Last night in class I was the lawyer Annalise, debating why it was ok to have a drink and drive and then this morning, I’m the Annalise in an AA meeting telling myself I don’t belong here and only doing this because it is mandated for a bigger goal.
While I’m appearing to be collected and in control of my life while putting off a hardcore demeanor trying to get everyone else in line I am really far more messed up than every one else around me. I even took a hammer to two of my old laptops that I wanted to get rid off. Which by the way was a lot harder than what Connor made it seem. Maybe I need a bigger hammer?
Not to mention needing to be with someone and wanting to be loved but used to being alone that I push and pull people away at my convenience.
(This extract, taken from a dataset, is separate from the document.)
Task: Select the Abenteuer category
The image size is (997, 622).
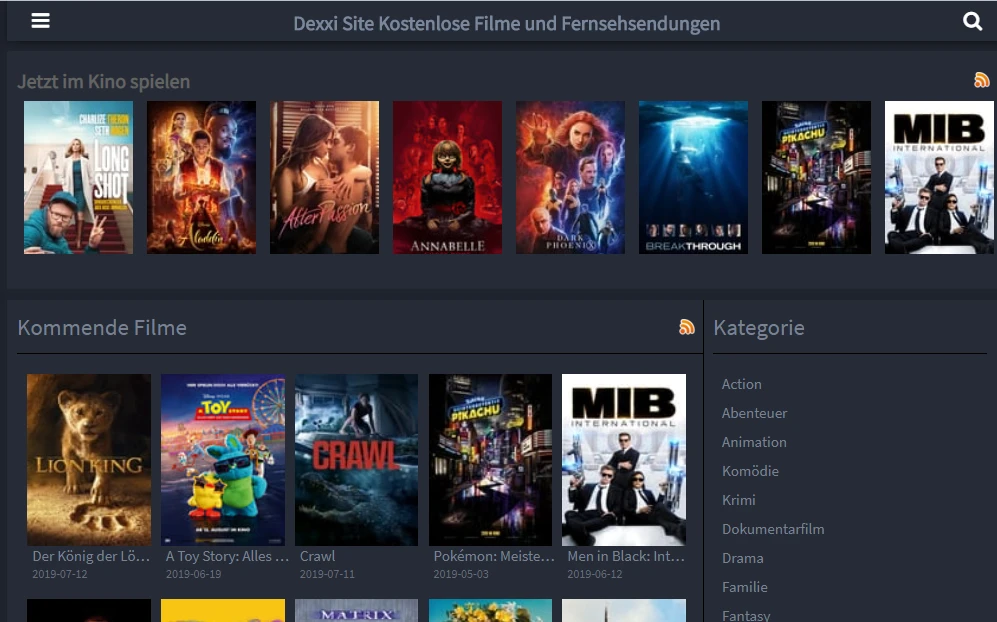Action: coord(754,413)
and while I haven’t physically killed anyone either I can be just as manipulative in making people release information to me that I need without spilling too much of my own. My poker game is A1 and I can pull someone’s card with the quickness or wait until the time is right to do so. Maybe Golden brings out my inner Annalise hmmmm?
Isn’t there a little Annalise Keating in us all?
Anyway, these are just a few random thoughts as the new season of How to get Away with Murder is about to start next week. Are you ready?! ( I mean WHO killed Wes?) What are your theories? Frank would make the most sense but I’m sticking with Meggy because why else would she still be around?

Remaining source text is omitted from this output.